START Page excerpt
It was a Sunday afternoon in January and I felt like having a beer.  Now, most normal people would drive a car to the bar and go inside to sit and drink.

I decided to ski across the lake and have a beer after I stuck my skis in a snow mound beside the front door.

I parked the car directly across the lake from the bar in question.  About a mile and a half separated me and my car from the beer I was hoping for.  I took my gear down to the lake’s edge, snapped on my skis and took off with the distant bar in full sight.

Then it happened.

The western sky quickly turned dark, like the clouds had been waiting for me to get about halfway across the ice.

The actual skiing was great.  Smooth wind packed snow with an occasional patch of black ice.  It was on the open and totally slick ice that I had nothing to edge into so my skis began behaving like skates.  I was doing figure 8’s.  I even did a figure 3 but I had no idea how that happened.  I decided to take off the skis and walk across the large glassy ice floes.

The clouds were moving closer and getting darker.

The snow squall began without warning and became so intense that I lost all reference points, except, as mentioned above, my boots.  I didn’t have goggles but I had black horn-rim glasses.  These quickly became covered with an inch of sleet-like snow.  I couldn’t see…and even if I could, there was nothing to see.  I turned around twice which succeeded in only disorienting me totally.

I was lost in a snowstorm on a lake in the wilds of northeastern Pennsylvania.
END Page excerpt
START Information shown
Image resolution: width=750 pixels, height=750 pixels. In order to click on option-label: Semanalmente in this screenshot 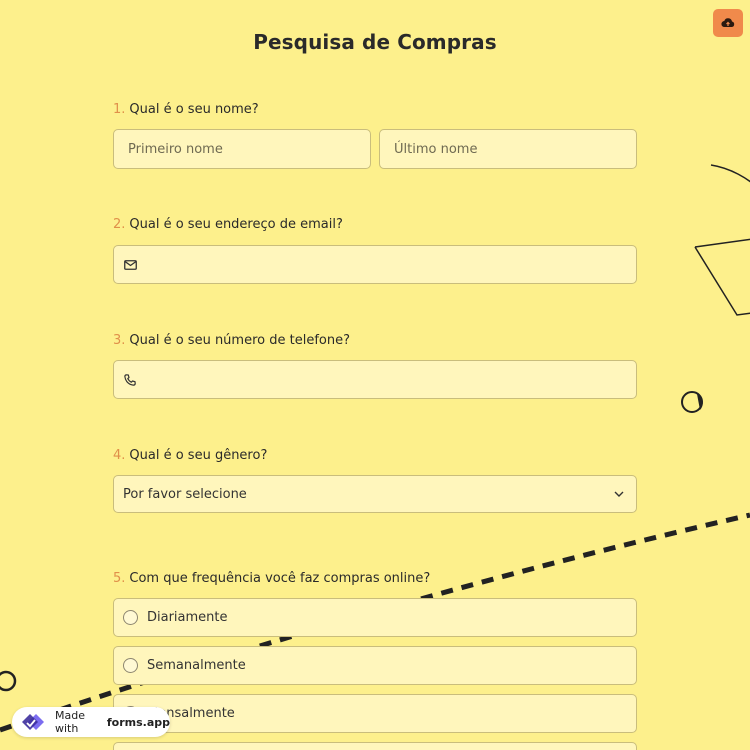, I will do `click(196, 666)`.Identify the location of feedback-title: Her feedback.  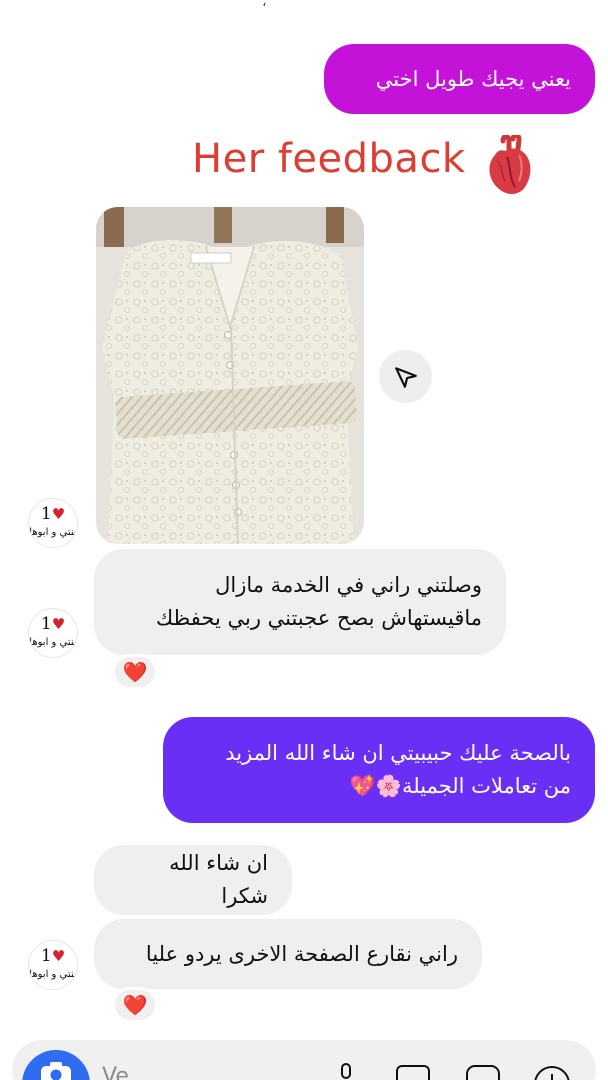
END Information shown
- Activity
In the lake-skiing story, how far was the parked car from the bar? The data has no connection to the lake-skiing story.

- Task result
About a mile and a half.